Monday, April 6, 2009

Modernizing CRM Contact Center Will Create Higher Impact and Lower Costs

Although critical to success for most enterprises, the customer service contact center is undervalued by most business leaders, according to Gartner Inc. This lack of priority is reflected in underfunding of the customer service function and often results in an enterprise’s failure to remain competitive.

Customer service, as delivered through the contact center, currently suffers from an overall lack of commitment to the customer service representative (CSR) in the form of tools, training and compensation. Gartner said that companies need to redouble their efforts in this area and extend the customer Web site, add multiple communications channels, and plan carefully to improve agent performance through the introduction of new technologies.
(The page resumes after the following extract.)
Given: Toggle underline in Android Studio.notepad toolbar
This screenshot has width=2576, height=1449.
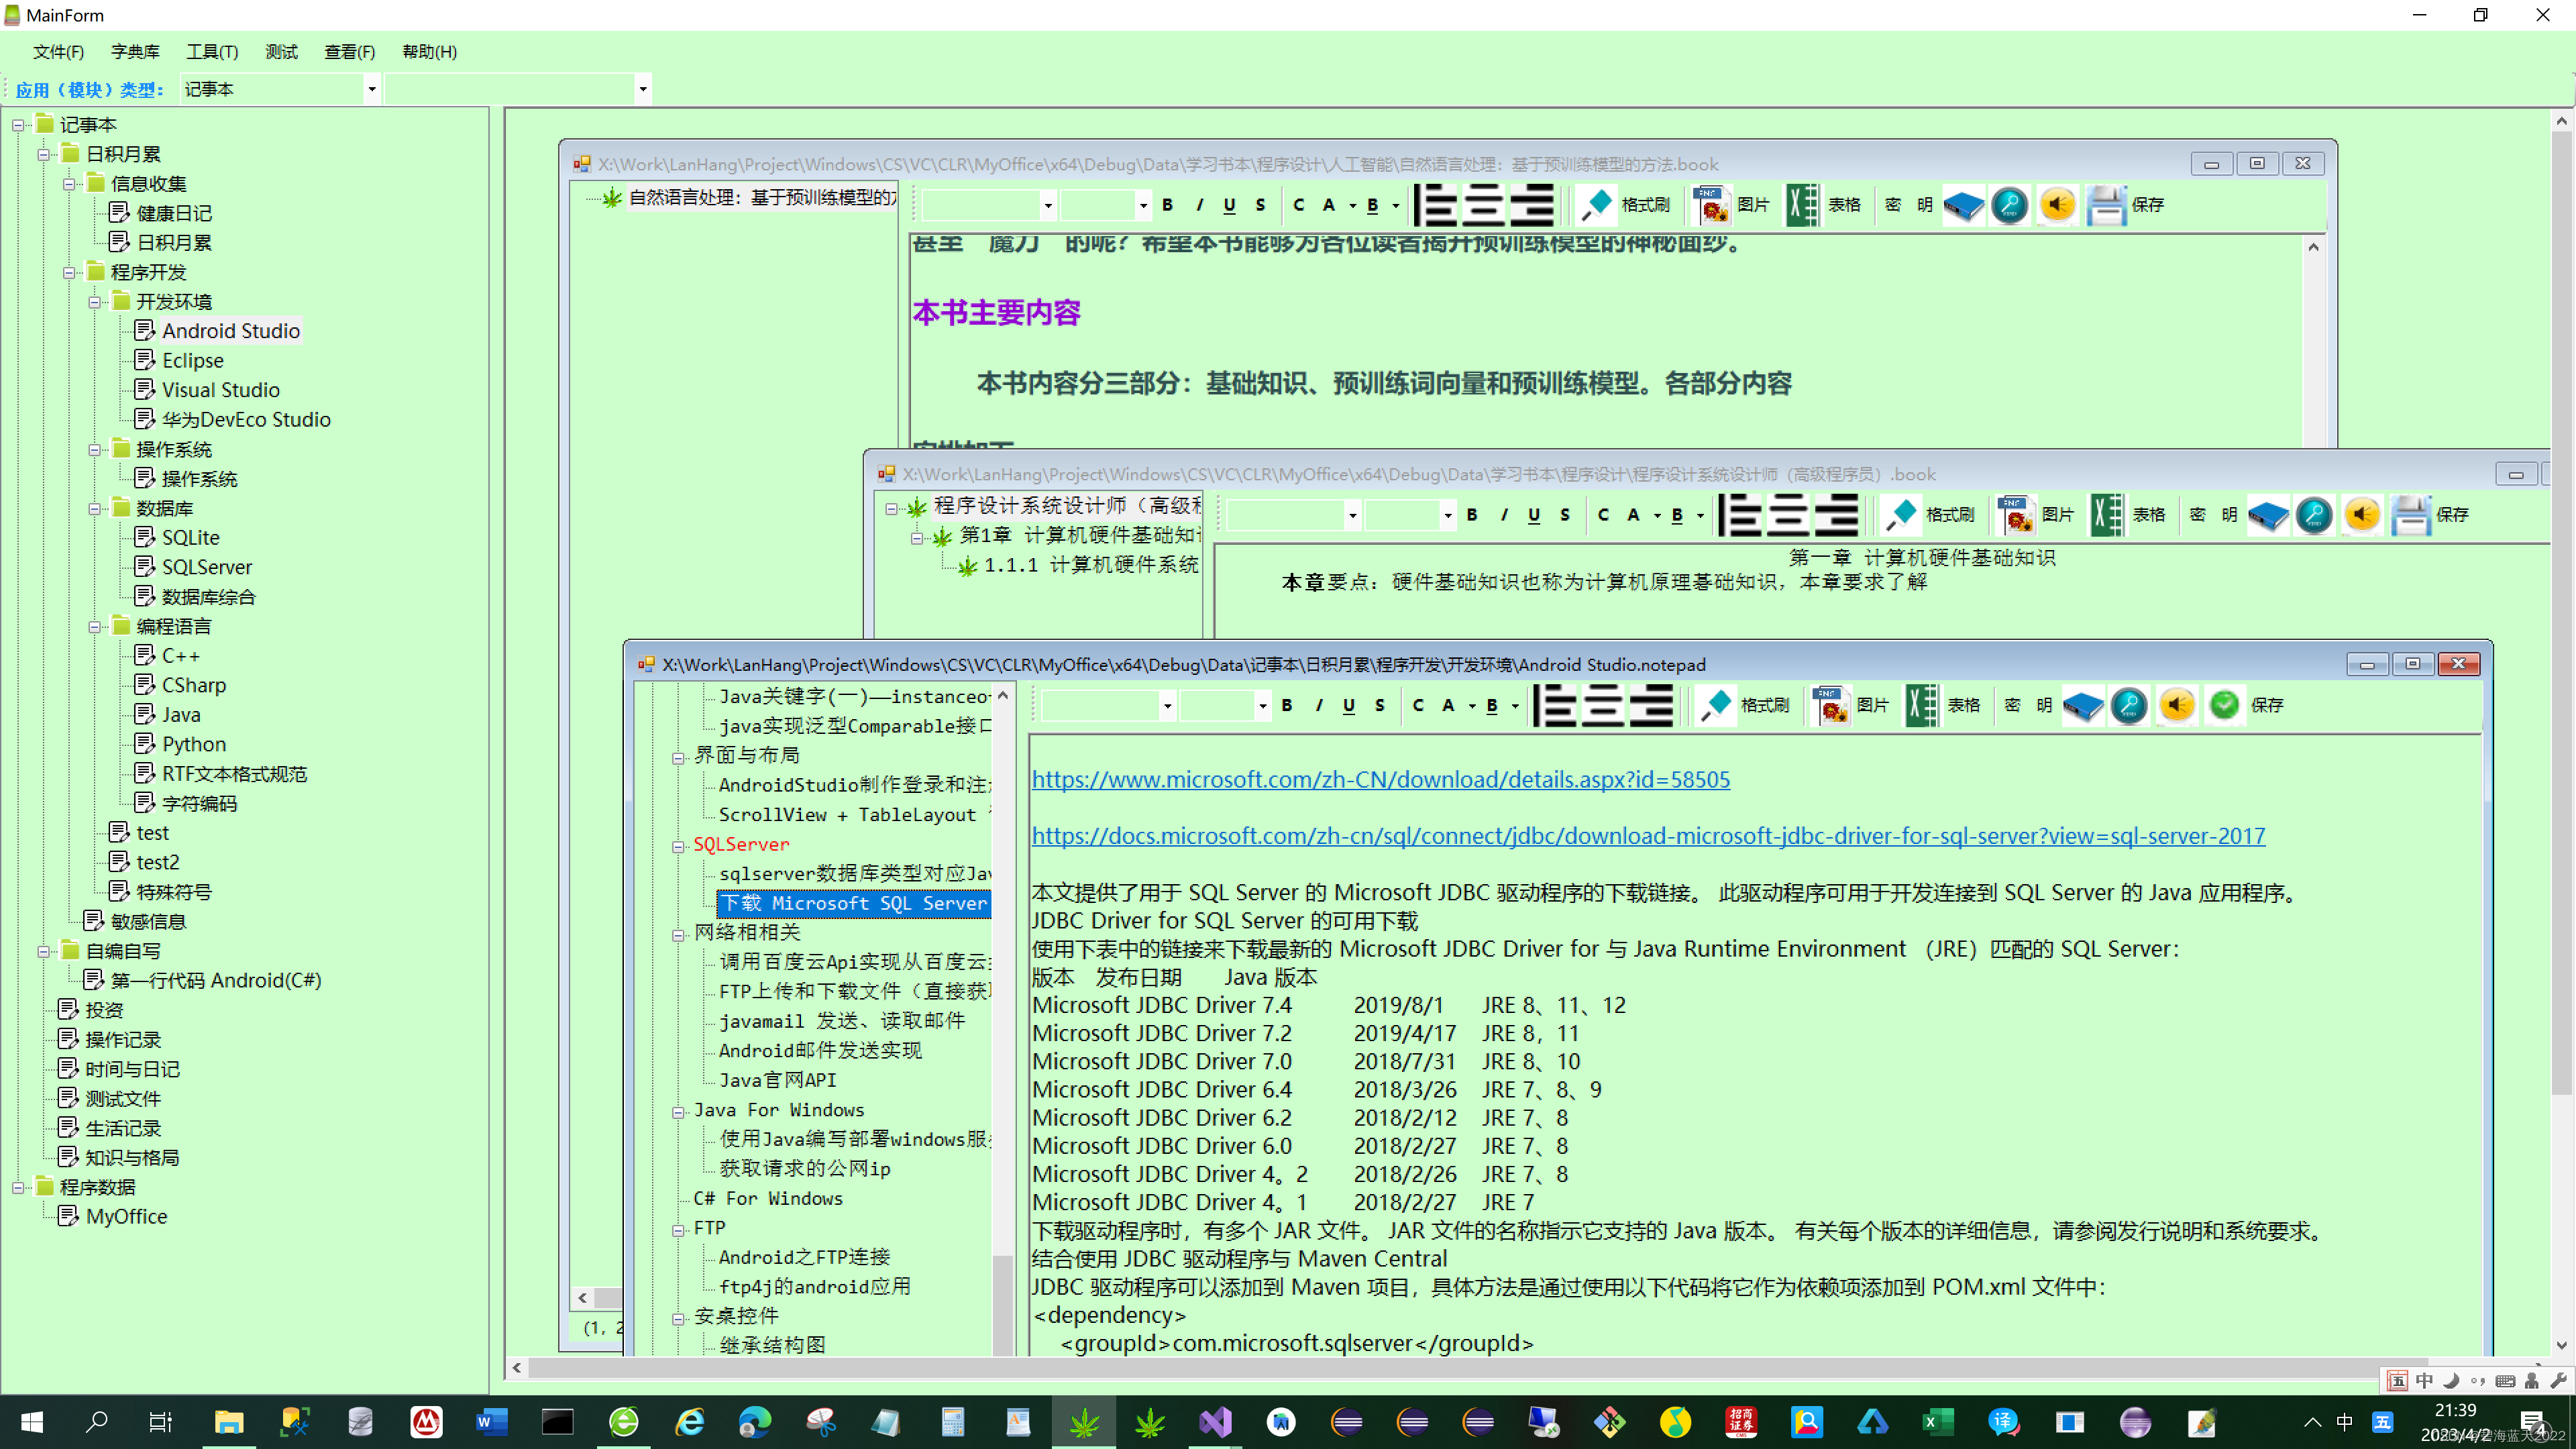Looking at the screenshot, I should pyautogui.click(x=1349, y=705).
Gartner predicts that by 2012, managing Web interactions will be a core competency of the contact center, with customers expecting the contact center CSR to know their customers’ Web posts in relevant online communities at the time of a telephone interaction. This will mean that by 2014, it will be an accepted practice in 30 percent of contact centers to have two standard monitors on each agent’s desktop.

Gartner has identified four key areas that contact centers need to focus on to create a higher impact at lower costs:

Personalized Customer Assistance -- In a time of budget freezes, this investment is important because it offers higher revenue and reduced agent churn. Agent attrition is reduced because they have a better feeling of competency and success.

Better Contact Center Application Design -- Younger CSRs expect a more compelling, responsive and intuitive CRM interface to match the experience with the consumer applications that they take for granted. Gartner predicts that consumer applications will extend to the desktop as well as the Web site to the point that smaller less-formal customer service centers will be able to look at Web 2.0 technologies that enable common technologies (such as Facebook) to be used as the agent desktop, with the necessary telephony components and business information integrated through such "gadgets."

Integrating Web Interactions/Functionality Into the Contact Center -- In a few years, customers will expect an organization to lead them (as required) from self-service on the Web by detecting that they need help, then guide them into an assisted chat session and/or co-browsing session (if necessary), then transfer them into a telephone conversation. At the same time, the organization should be maintaining and transferring the context of each interaction as it evolves.

Speedy, Accurate Service Interactions -- With the rise of multichannel and multimodal interactions, Gartner expects most contact center managers to consider either a second monitor for each desktop or a wide (landscape) monitor for better, faster navigation by the CSR.